A National Public Health Emergency Team (NPHET) is a group within Ireland's Department of Health.

It is in the power of the Minister for Health to convene such a group when a public health emergency arises. Since the 2000s, multiple NPHETs have been established to deal with different emergencies.

==History==
===Influenza A===
The first NPHET was convened in October 2006, to aid with planning for a possible future human influenza pandemic (prompted by increasing international concern at the time over Influenza A virus subtype H5N1).
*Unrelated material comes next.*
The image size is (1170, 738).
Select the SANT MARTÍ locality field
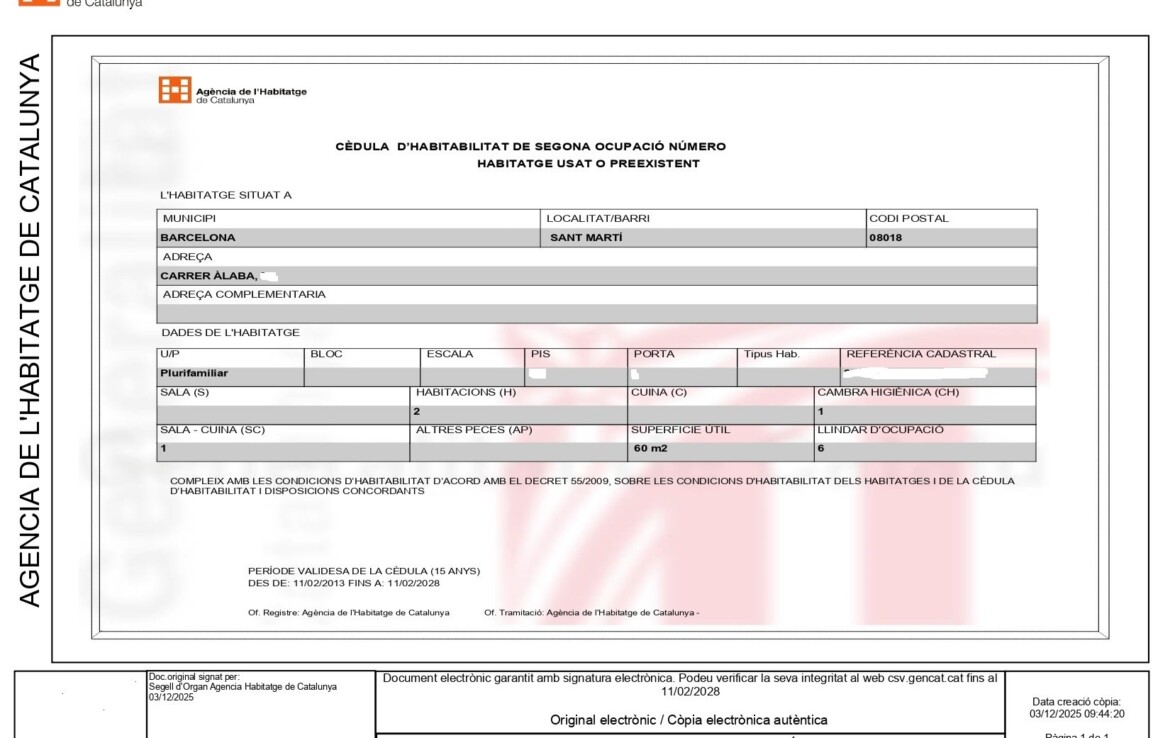click(x=586, y=238)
It initially met on a quarterly basis during this planning phase, and was chaired by the Department of Health's secretary general.
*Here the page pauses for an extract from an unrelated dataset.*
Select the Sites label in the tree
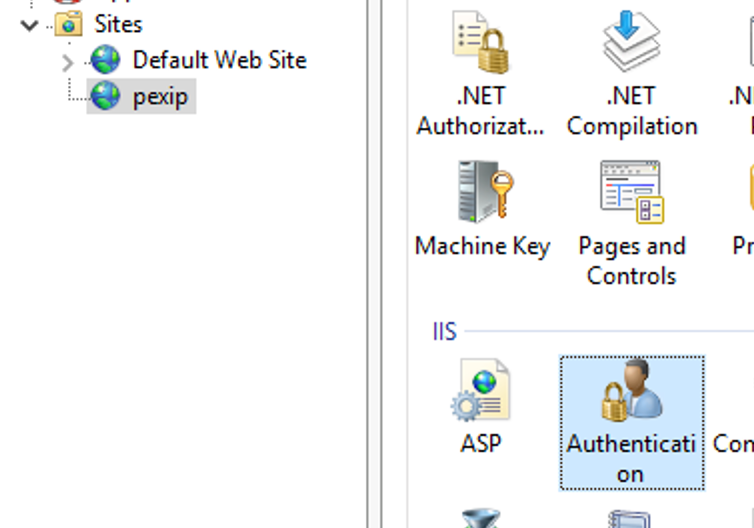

In 2009, the then-Minister for Health, Mary Harney, activated public health emergency structures in response to the 2009 swine flu pandemic of Influenza A virus subtype H1N1. Harney described the structure of this NPHET in a statement to Seanad Éireann on 6 May 2009. The team was chaired by the Secretary-General of the Department of Health, and was "fed into" by the Health Service Executive's crisis management team, the Department's own pandemic expert guidance group (chaired by Professor Bill Hall) and the EU co-ordination group. Its role was to manage the interface between the Department and the HSE, and to act as the main decision making forum for the health system response.

===CPE===
A public health emergency was declared in Ireland on 25 October 2017 with respect to carbapenemase-producing enterobacteriaceae (CPE). The Minister for Health, Simon Harris, convened a NPHET for CPE to provide advice, support, guidance and direction on surveillance and containment of the outbreak. It held its first meeting on 2 November 2017. The government website contains minutes from NPHET meetings in 2019. By 2019, the CPE emergency was better controlled and plans were being made to bring the "NPHET process" to an end.

===COVID-19===

A NPHET to deal with the emerging SARS-CoV-2 and COVID-19 was created on 27 January 2020. It was disbanded in February 2022 after the majority of COVID-19 restrictions were removed. A new advisory group was established on 8 April 2022.